> _Problem statement_
Write out every entry below word for word, leaving nothing out.

..........

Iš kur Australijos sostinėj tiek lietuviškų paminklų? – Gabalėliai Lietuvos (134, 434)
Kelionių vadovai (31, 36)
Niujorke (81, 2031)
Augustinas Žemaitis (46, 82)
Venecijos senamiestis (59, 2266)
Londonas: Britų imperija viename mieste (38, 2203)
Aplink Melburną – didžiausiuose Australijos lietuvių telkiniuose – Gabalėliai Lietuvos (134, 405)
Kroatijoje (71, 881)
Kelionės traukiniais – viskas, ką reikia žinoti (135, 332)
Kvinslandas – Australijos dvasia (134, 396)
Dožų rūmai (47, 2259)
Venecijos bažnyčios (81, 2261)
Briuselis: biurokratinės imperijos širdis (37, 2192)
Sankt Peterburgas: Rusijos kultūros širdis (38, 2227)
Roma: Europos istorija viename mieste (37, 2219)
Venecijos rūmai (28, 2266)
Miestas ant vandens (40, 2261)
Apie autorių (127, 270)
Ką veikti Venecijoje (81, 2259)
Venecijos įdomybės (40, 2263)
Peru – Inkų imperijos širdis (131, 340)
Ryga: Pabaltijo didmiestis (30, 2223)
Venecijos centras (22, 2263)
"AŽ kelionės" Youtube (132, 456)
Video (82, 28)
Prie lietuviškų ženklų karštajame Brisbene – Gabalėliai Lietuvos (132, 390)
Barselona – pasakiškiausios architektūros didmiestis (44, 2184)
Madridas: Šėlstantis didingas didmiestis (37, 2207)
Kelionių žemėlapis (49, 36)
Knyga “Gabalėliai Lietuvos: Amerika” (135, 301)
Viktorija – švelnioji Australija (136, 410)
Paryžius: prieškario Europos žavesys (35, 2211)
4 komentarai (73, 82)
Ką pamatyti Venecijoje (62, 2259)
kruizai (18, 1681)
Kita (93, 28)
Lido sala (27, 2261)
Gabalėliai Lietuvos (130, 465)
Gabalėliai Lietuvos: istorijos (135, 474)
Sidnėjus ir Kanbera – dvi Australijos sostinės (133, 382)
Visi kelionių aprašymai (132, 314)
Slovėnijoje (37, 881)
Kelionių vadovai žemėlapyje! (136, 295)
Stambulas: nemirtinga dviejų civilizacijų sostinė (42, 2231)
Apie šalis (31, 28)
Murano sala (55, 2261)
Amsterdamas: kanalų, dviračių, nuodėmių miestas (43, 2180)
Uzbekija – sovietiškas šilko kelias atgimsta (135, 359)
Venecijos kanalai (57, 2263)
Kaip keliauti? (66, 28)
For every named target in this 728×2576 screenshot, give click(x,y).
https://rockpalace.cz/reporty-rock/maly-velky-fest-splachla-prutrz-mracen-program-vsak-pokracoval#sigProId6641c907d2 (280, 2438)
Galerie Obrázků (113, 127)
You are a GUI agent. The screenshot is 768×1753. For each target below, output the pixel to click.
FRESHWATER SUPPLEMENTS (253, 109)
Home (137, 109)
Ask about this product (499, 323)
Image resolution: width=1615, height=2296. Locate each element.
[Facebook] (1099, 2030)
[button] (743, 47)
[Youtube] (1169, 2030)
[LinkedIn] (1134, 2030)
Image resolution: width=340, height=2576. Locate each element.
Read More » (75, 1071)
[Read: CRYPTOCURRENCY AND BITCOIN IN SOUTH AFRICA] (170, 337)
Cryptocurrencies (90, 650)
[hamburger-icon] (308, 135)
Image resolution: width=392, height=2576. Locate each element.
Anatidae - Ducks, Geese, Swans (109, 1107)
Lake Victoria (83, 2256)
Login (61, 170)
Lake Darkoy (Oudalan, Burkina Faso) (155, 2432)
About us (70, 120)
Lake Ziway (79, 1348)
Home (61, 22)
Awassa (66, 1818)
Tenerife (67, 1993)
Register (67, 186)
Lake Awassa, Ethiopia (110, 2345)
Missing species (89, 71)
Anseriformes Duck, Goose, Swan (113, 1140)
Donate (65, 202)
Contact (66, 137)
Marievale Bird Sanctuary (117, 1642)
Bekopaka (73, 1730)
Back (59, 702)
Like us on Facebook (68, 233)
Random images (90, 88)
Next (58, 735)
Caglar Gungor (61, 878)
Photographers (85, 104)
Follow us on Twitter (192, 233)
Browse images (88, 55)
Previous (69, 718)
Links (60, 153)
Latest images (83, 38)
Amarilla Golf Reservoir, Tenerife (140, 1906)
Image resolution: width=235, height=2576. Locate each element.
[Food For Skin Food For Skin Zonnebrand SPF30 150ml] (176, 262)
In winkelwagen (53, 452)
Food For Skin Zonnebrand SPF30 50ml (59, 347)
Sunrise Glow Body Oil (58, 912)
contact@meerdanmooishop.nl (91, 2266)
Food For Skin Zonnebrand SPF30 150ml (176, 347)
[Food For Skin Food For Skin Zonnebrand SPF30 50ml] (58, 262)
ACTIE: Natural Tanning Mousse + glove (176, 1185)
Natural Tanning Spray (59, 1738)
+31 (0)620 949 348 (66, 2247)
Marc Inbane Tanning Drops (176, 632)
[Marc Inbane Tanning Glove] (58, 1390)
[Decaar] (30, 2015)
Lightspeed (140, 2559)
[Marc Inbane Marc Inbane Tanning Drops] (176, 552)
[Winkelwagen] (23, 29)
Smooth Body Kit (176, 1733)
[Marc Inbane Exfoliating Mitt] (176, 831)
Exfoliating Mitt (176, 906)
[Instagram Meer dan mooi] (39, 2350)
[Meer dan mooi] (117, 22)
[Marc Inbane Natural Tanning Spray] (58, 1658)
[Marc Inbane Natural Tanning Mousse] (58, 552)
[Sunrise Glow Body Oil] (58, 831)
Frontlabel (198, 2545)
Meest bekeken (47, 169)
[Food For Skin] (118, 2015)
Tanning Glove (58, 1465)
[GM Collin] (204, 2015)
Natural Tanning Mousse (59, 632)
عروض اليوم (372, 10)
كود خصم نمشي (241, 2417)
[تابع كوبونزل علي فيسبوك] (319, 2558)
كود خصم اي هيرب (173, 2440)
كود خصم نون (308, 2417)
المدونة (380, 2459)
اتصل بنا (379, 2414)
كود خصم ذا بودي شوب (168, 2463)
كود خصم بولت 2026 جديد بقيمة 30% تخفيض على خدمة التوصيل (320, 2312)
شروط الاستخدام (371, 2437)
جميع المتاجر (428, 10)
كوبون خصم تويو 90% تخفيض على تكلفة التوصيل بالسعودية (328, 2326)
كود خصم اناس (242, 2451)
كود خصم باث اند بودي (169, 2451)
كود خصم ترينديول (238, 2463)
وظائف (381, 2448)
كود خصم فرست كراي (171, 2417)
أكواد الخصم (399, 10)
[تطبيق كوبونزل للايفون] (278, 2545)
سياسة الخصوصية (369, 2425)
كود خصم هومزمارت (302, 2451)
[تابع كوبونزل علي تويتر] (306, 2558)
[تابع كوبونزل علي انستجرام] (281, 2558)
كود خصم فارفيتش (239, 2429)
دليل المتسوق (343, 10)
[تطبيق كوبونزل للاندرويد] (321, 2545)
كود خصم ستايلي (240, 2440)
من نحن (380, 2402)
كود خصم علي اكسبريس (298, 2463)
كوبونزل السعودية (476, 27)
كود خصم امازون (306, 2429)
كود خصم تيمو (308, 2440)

..........

> _Response_
Iš kur Australijos sostinėj tiek lietuviškų paminklų? – Gabalėliai Lietuvos (134, 434)
Kelionių vadovai (31, 36)
Niujorke (81, 2031)
Augustinas Žemaitis (46, 82)
Venecijos senamiestis (59, 2266)
Londonas: Britų imperija viename mieste (38, 2203)
Aplink Melburną – didžiausiuose Australijos lietuvių telkiniuose – Gabalėliai Lietuvos (134, 405)
Kroatijoje (71, 881)
Kelionės traukiniais – viskas, ką reikia žinoti (135, 332)
Kvinslandas – Australijos dvasia (134, 396)
Dožų rūmai (47, 2259)
Venecijos bažnyčios (81, 2261)
Briuselis: biurokratinės imperijos širdis (37, 2192)
Sankt Peterburgas: Rusijos kultūros širdis (38, 2227)
Roma: Europos istorija viename mieste (37, 2219)
Venecijos rūmai (28, 2266)
Miestas ant vandens (40, 2261)
Apie autorių (127, 270)
Ką veikti Venecijoje (81, 2259)
Venecijos įdomybės (40, 2263)
Peru – Inkų imperijos širdis (131, 340)
Ryga: Pabaltijo didmiestis (30, 2223)
Venecijos centras (22, 2263)
"AŽ kelionės" Youtube (132, 456)
Video (82, 28)
Prie lietuviškų ženklų karštajame Brisbene – Gabalėliai Lietuvos (132, 390)
Barselona – pasakiškiausios architektūros didmiestis (44, 2184)
Madridas: Šėlstantis didingas didmiestis (37, 2207)
Kelionių žemėlapis (49, 36)
Knyga “Gabalėliai Lietuvos: Amerika” (135, 301)
Viktorija – švelnioji Australija (136, 410)
Paryžius: prieškario Europos žavesys (35, 2211)
4 komentarai (73, 82)
Ką pamatyti Venecijoje (62, 2259)
kruizai (18, 1681)
Kita (93, 28)
Lido sala (27, 2261)
Gabalėliai Lietuvos (130, 465)
Gabalėliai Lietuvos: istorijos (135, 474)
Sidnėjus ir Kanbera – dvi Australijos sostinės (133, 382)
Visi kelionių aprašymai (132, 314)
Slovėnijoje (37, 881)
Kelionių vadovai žemėlapyje! (136, 295)
Stambulas: nemirtinga dviejų civilizacijų sostinė (42, 2231)
Apie šalis (31, 28)
Murano sala (55, 2261)
Amsterdamas: kanalų, dviračių, nuodėmių miestas (43, 2180)
Uzbekija – sovietiškas šilko kelias atgimsta (135, 359)
Venecijos kanalai (57, 2263)
Kaip keliauti? (66, 28)
For every named target in this 728×2576 screenshot, give click(x,y).
https://rockpalace.cz/reporty-rock/maly-velky-fest-splachla-prutrz-mracen-program-vsak-pokracoval#sigProId6641c907d2 (280, 2438)
Galerie Obrázků (113, 127)
You are a GUI agent. The screenshot is 768×1753. For each target below, output the pixel to click.
FRESHWATER SUPPLEMENTS (253, 109)
Home (137, 109)
Ask about this product (499, 323)
Image resolution: width=1615, height=2296. Locate each element.
[Facebook] (1099, 2030)
[button] (743, 47)
[Youtube] (1169, 2030)
[LinkedIn] (1134, 2030)
Image resolution: width=340, height=2576. Locate each element.
Read More » (75, 1071)
[Read: CRYPTOCURRENCY AND BITCOIN IN SOUTH AFRICA] (170, 337)
Cryptocurrencies (90, 650)
[hamburger-icon] (308, 135)
Image resolution: width=392, height=2576. Locate each element.
Anatidae - Ducks, Geese, Swans (109, 1107)
Lake Victoria (83, 2256)
Login (61, 170)
Lake Darkoy (Oudalan, Burkina Faso) (155, 2432)
About us (70, 120)
Lake Ziway (79, 1348)
Home (61, 22)
Awassa (66, 1818)
Tenerife (67, 1993)
Register (67, 186)
Lake Awassa, Ethiopia (110, 2345)
Missing species (89, 71)
Anseriformes Duck, Goose, Swan (113, 1140)
Donate (65, 202)
Contact (66, 137)
Marievale Bird Sanctuary (117, 1642)
Bekopaka (73, 1730)
Back (59, 702)
Like us on Facebook (68, 233)
Random images (90, 88)
Next (58, 735)
Caglar Gungor (61, 878)
Photographers (85, 104)
Follow us on Twitter (192, 233)
Browse images (88, 55)
Previous (69, 718)
Links (60, 153)
Latest images (83, 38)
Amarilla Golf Reservoir, Tenerife (140, 1906)
Image resolution: width=235, height=2576. Locate each element.
[Food For Skin Food For Skin Zonnebrand SPF30 150ml] (176, 262)
In winkelwagen (53, 452)
Food For Skin Zonnebrand SPF30 50ml (59, 347)
Sunrise Glow Body Oil (58, 912)
contact@meerdanmooishop.nl (91, 2266)
Food For Skin Zonnebrand SPF30 150ml (176, 347)
[Food For Skin Food For Skin Zonnebrand SPF30 50ml] (58, 262)
ACTIE: Natural Tanning Mousse + glove (176, 1185)
Natural Tanning Spray (59, 1738)
+31 (0)620 949 348 (66, 2247)
Marc Inbane Tanning Drops (176, 632)
[Marc Inbane Tanning Glove] (58, 1390)
[Decaar] (30, 2015)
Lightspeed (140, 2559)
[Marc Inbane Marc Inbane Tanning Drops] (176, 552)
[Winkelwagen] (23, 29)
Smooth Body Kit (176, 1733)
[Marc Inbane Exfoliating Mitt] (176, 831)
Exfoliating Mitt (176, 906)
[Instagram Meer dan mooi] (39, 2350)
[Meer dan mooi] (117, 22)
[Marc Inbane Natural Tanning Spray] (58, 1658)
[Marc Inbane Natural Tanning Mousse] (58, 552)
[Sunrise Glow Body Oil] (58, 831)
Frontlabel (198, 2545)
Meest bekeken (47, 169)
[Food For Skin] (118, 2015)
Tanning Glove (58, 1465)
[GM Collin] (204, 2015)
Natural Tanning Mousse (59, 632)
عروض اليوم (372, 10)
كود خصم نمشي (241, 2417)
[تابع كوبونزل علي فيسبوك] (319, 2558)
كود خصم اي هيرب (173, 2440)
كود خصم نون (308, 2417)
المدونة (380, 2459)
اتصل بنا (379, 2414)
كود خصم ذا بودي شوب (168, 2463)
كود خصم بولت 2026 جديد بقيمة 30% تخفيض على خدمة التوصيل (320, 2312)
شروط الاستخدام (371, 2437)
جميع المتاجر (428, 10)
كوبون خصم تويو 90% تخفيض على تكلفة التوصيل بالسعودية (328, 2326)
كود خصم اناس (242, 2451)
كود خصم باث اند بودي (169, 2451)
كود خصم ترينديول (238, 2463)
وظائف (381, 2448)
كود خصم فرست كراي (171, 2417)
أكواد الخصم (399, 10)
[تطبيق كوبونزل للايفون] (278, 2545)
سياسة الخصوصية (369, 2425)
كود خصم هومزمارت (302, 2451)
[تابع كوبونزل علي تويتر] (306, 2558)
[تابع كوبونزل علي انستجرام] (281, 2558)
كود خصم فارفيتش (239, 2429)
دليل المتسوق (343, 10)
[تطبيق كوبونزل للاندرويد] (321, 2545)
كود خصم ستايلي (240, 2440)
من نحن (380, 2402)
كود خصم علي اكسبريس (298, 2463)
كوبونزل السعودية (476, 27)
كود خصم امازون (306, 2429)
كود خصم تيمو (308, 2440)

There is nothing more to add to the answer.